March 18, 2010

Asthma in Black Children Linked to Low Vitamin D Levels

African-American children in the D.C. area with asthma have lower levels of Vitamin D than non-asthmatic African-American children, according to a study published in The Journal of Pediatrics.


In light of another recent study which found that Vitamin D deficiency may cause prostate cancer among black men, this study provides further evidence that vitamin D plays a significant role in staying healthy.

"It's been well-documented that as a group, African Americans are more likely than other racial groups to have low levels of vitamin D," said Robert Freishtat, MD, MPH, an emergency medicine physician and the study's lead author. "But we were shocked to see that almost all of the African American children with asthma that we tested had low vitamin D levels."
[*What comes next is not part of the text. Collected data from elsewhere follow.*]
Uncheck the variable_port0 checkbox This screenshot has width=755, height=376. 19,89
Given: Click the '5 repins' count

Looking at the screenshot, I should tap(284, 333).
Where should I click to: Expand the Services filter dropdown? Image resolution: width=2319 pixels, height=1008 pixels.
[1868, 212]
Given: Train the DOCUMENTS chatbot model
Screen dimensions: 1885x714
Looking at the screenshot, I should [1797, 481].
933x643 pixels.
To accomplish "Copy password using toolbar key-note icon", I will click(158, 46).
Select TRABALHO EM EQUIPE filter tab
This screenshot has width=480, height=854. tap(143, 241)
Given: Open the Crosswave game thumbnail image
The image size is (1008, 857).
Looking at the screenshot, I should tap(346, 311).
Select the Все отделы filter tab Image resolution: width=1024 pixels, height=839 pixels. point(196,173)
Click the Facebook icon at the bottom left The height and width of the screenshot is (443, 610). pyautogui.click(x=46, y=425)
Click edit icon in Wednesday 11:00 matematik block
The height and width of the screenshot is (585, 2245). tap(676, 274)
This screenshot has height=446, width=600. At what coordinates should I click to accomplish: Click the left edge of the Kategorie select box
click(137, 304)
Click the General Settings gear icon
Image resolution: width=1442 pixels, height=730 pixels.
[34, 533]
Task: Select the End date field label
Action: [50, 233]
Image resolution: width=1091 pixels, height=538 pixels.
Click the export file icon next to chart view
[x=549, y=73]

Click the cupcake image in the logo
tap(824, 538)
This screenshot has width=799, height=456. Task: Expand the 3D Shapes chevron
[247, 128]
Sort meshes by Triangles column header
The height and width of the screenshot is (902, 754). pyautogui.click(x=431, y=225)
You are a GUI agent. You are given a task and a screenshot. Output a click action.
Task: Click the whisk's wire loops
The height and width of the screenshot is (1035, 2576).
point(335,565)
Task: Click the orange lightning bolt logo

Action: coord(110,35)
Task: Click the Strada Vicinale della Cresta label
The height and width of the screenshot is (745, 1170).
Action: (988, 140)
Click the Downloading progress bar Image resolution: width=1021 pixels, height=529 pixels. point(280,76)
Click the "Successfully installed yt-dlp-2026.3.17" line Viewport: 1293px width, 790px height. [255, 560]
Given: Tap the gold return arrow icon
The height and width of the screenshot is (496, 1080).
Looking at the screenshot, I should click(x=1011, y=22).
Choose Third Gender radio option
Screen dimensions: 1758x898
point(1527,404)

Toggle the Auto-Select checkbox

For the study, researchers measured vitamin D levels in blood samples of 85 African American children with asthma, between 6 and 20 years of age and found that after adjusting for difference in age, weight, and the time of year of the testing, the odds of these kids with asthma being vitamin D deficient were nearly twenty times those of health kids. 86% of the participants with asthma had insufficient levels of vitamin D, while only 19% of non-asthmatics experienced these low levels.


"The District of Columbia has among the highest rates of pediatric asthma in the United States, and we're working to find out why," concluded Stephen Teach, MD, MPH, senior author of the study. "For African American kids with asthma, vitamin D testing and ensuring adequate vitamin D intake may need to become necessary steps in their primary care."